**Consigna**
Enumera todas las personas que aparecen mencionadas por su nombre en la crónica sobre el Hotel Gondolín.

**Texto extraído**
##########

Mientras cuelga una toalla en el pulmón donde respira el Hotel Gondolín, Yoko dice que tiene un sueño, un propósito en la vida: «Tener mi salón de belleza y estar siempre así de regia», bromea la jujeña y deja ver una sonrisa blanca como salar del Altiplano. 

Yoko mira una vez más el cielo limpio de otoño que techa el patio y cuenta que hace tres años dejó atrás su Ledesma natal, harta del abuso, los calabozos y el garrote fácil de la policía: «En el norte hay mucha discriminación. No hay respeto y no se puede trabajar en paz. Lo que yo quería era libertad y acá estoy, libre». En Buenos Aires no tenía parientes ni conocidos, mucho menos un techo para pasar la primera noche. Entonces siguió el consejo que le habían dado unas sabias colegas comprovincianas y se vino directo a la pensión enclavada en Villa Crespo: «Llegué con una mano adelante y otra atrás, pero en el ‘Gondo’ me abrieron las puertas. Acá encontré una cama, también muchas amigas, pero sobre todo una familia».  

La historia de Yoko no es demasiado distinta a la de las otras más de 40 chicas trans que autogestionan el edificio de la calle Aráoz al 900. Un hotel que desde hace casi dos décadas da amparo a las travestis que llegan del interior con el sueño de forjarse un futuro en la gran ciudad.  

La toma

A mediados de los ’90, el Gondolín era una pensión muy venida a menos que rentaba piezas a familias de billeteras flacas. También a muchas trans que se ganaban la vida haciendo la calle en las zonas rojas de Godoy Cruz y los bosques de Palermo. La psicóloga social y activista Marlene Wayar recuerda que «entre todo el inquilinato paupérrimo de aquel tiempo, el hotel era uno de los más abusivos con las travestis». Por una renta digna de un petit hôtel de Barrio Norte, el dueño brindaba un servicio de mazmorra: caños rotos, baños pestilentes, cables eléctricos corroídos, suciedad generosa y las ratas como compañeras indeseables. Una auténtica pocilga.  

Zoe puede dar fe de las penurias de antaño. Dejó Salta en los primeros años del menemato y aterrizó de urgencia en el Gondolín: «En un principio era un hotel familiar, pero el dueño empezó a alquilarnos a nosotras porque era más negocio. El trabajo en la calle deja plata por día. Por eso nos cobraba el doble, el triple… Era un desastre: no había cocina, no funcionaban los baños, un peligro todo. Con las compañeras nos fuimos empoderando y un día dijimos basta».

##########

**Extracto de datos**
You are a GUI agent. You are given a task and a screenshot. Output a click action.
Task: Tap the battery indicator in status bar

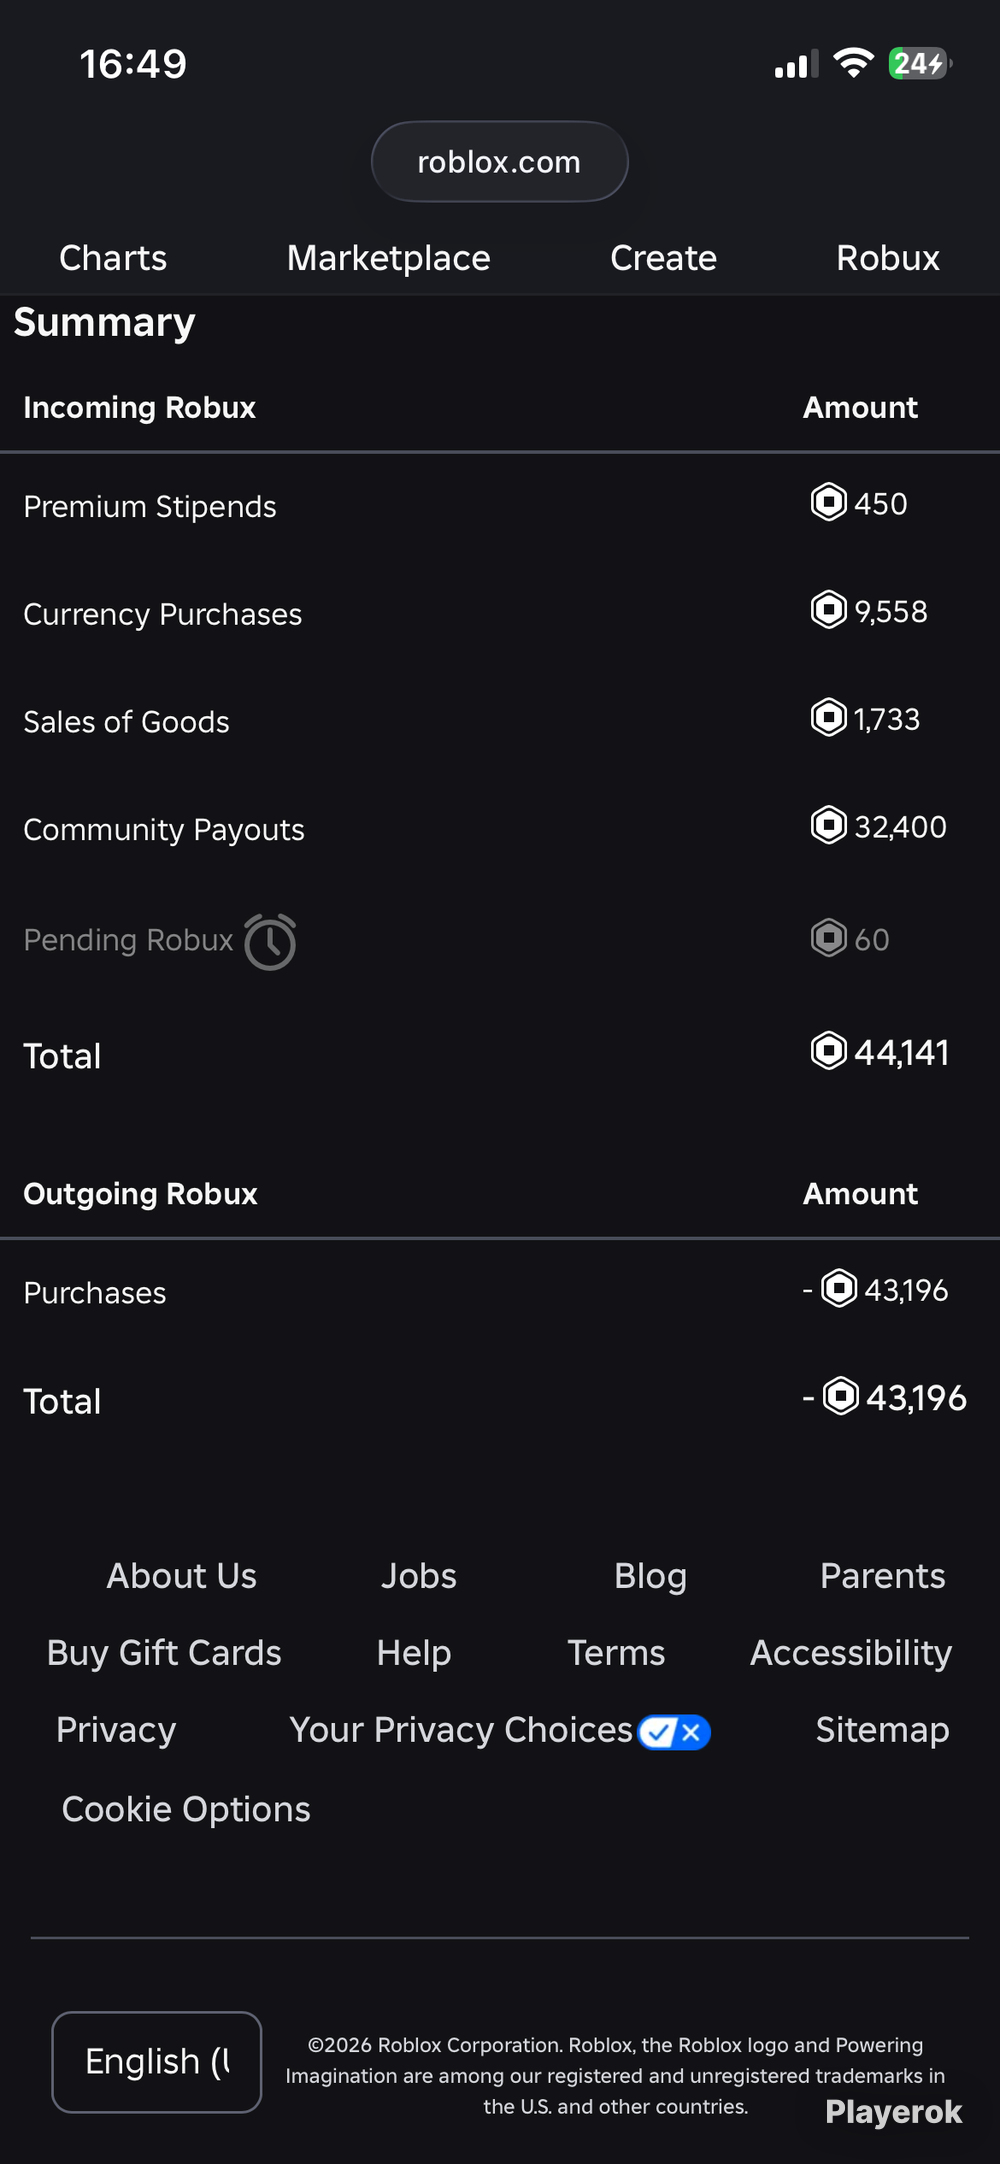[x=920, y=64]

##########

**Tarea resuelta**
Yoko, Marlene Wayar y Zoe.